Data excerpts:

━━━━━━━━━━━━━━━━━━━━

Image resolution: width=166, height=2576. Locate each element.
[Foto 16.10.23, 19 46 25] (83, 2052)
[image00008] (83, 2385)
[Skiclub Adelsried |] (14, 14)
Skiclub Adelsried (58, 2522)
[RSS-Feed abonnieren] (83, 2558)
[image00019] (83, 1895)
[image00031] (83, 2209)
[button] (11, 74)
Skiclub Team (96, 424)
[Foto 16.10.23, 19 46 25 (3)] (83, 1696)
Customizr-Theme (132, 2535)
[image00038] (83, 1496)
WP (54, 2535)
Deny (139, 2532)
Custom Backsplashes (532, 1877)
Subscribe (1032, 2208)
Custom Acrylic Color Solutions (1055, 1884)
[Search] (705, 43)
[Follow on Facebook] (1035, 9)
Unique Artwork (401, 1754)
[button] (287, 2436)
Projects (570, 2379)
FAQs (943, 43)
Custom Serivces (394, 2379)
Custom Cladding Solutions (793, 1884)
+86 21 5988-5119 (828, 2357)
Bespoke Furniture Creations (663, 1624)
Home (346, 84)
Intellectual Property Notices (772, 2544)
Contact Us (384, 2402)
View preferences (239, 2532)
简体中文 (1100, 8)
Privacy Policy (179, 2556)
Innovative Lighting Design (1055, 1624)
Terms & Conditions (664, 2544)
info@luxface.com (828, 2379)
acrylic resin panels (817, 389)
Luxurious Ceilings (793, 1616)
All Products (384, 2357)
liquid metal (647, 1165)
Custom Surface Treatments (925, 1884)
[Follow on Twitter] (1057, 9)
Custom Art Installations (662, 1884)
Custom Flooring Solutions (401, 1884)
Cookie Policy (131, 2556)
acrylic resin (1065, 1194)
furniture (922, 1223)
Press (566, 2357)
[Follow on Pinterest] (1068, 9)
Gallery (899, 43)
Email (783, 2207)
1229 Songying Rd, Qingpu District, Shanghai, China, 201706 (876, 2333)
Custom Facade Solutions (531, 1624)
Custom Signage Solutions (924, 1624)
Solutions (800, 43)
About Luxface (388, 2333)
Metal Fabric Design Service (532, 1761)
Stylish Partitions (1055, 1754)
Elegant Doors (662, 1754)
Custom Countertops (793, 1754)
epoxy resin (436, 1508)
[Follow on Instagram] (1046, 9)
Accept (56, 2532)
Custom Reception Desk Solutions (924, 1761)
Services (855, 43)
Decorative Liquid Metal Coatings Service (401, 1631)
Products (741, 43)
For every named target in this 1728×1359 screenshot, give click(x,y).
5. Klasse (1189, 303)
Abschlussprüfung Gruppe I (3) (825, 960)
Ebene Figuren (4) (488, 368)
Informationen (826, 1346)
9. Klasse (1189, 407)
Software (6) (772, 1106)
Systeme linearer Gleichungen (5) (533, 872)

━━━━━━━━━━━━━━━━━━━━

PROBLEM REQUIREMENTS: Go through the entries above and copy every line containing "Foto".

RESULT BELOW:
[Foto 16.10.23, 19 46 25] (83, 2052)
[Foto 16.10.23, 19 46 25 (3)] (83, 1696)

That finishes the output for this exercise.